In August 1936, after the first of the Moscow Show Trials, which marked the start of the Great Purge, Pankratova was expelled from the Communist Party and the Institute of Red Professors because of her past association with Yakovin and other Trotskyites. She made a fulsome expression of guilt, accusing herself of "rotten liberalism" and "not being able to expose the enemy in disguise." Sacked from her academic post, she was unemployed for several months, and contemplated suicide, before being given a post in Saratov University, which meant three years' separation from her mother and her daughter, who remained in Moscow. She was reinstated in the party in 1938, and permitted to resume publishing as a historian.

Previously, Pankratova had considered herself to be a pupil of Mikhail Pokrovsky, the Soviet Union's leading historian, who was her teacher at the Institute of Red Professors. When he died, in 1932, she recalled how "we, his pupils, considered his historical conception not only completely Marxist, but without forerunners." But she radically changed her mind after Joseph Stalin had ruled that Pokrovsky had been wrong in believing that the Russian Empire was a "prison of nations", in which the non-Russian minorities were enslaved, and that he had failed to understand how great leaders such as Ivan the Terrible and Peter the Great changed history. In 1939, she wrote that:

The so-called 'School of Pokrovsky' was not accidentally the basis for wrecking on the part of enemies of the people unmasked by the NKVD, on the part of the Trotsky-Bukharinist hirelings of Fascism, wreckers, spies and terrorists, cleverly disguised with the help of the anti-Leninist conception of M.N.Pokrovsky.

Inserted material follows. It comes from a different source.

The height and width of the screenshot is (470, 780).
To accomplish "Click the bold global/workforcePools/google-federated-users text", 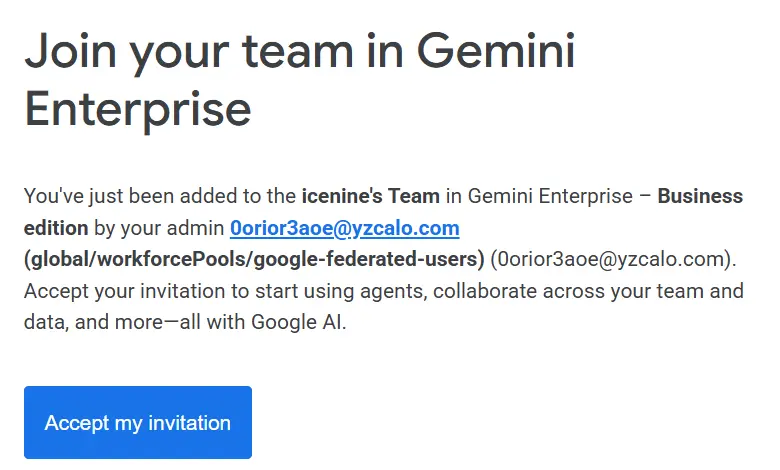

Pankratova joined the Academy of Sciences of the Soviet Union's Institute of History in 1939. In World War II, she was evacuated with a number of other eminent historians to Alma-Ata in Kazakhstan. In 1942, they published a collection of essays, Twenty Five Years of Historical Scholarship in the USSR, which she edited, which again comprehensively renounced Pokrovsky's view of history.

Under her leadership, they also wrote The History of the Kazakh SSR. Published in 1949, the work was the first of its kind, describing the history of a Soviet Republic from its origins to the start of the Second World War. Edited by Pankratova, it inspired further research into the history of pre-Soviet and Soviet peoples. From 1953 to 1957, Pankratova was the editor of the Soviet historical journal Voprosy istorii.

Throughout her career, Pankratova attended international congresses, including those in Warsaw (1934), Budapest (1953) and Rome (1955). She also chaired the Soviet branch of the Association for Cooperation with the United Nations (1955–57). She was elected a member of the Central Committee of the Communist Party of the Soviet Union at the 19th and 20th Congresses in 1952 and 1953.

===Death===
Anna Pankratova died of a heart attack in Moscow on 25 May 1957.

==Publications==
The histories written by Pankratova document in particular the development of the Russian workers' movement and of Soviet society in general. In addition to their appearance in Russian, several of her works were translated, especially into German. The three volumes of A History of the U.S.S.R. were first published in English in 1943 and reprinted in 1970.

==Awards==
Pankratova's awards include the Stalin Prize (1946), Order of Lenin, and two Orders of the Red Banner of Labour.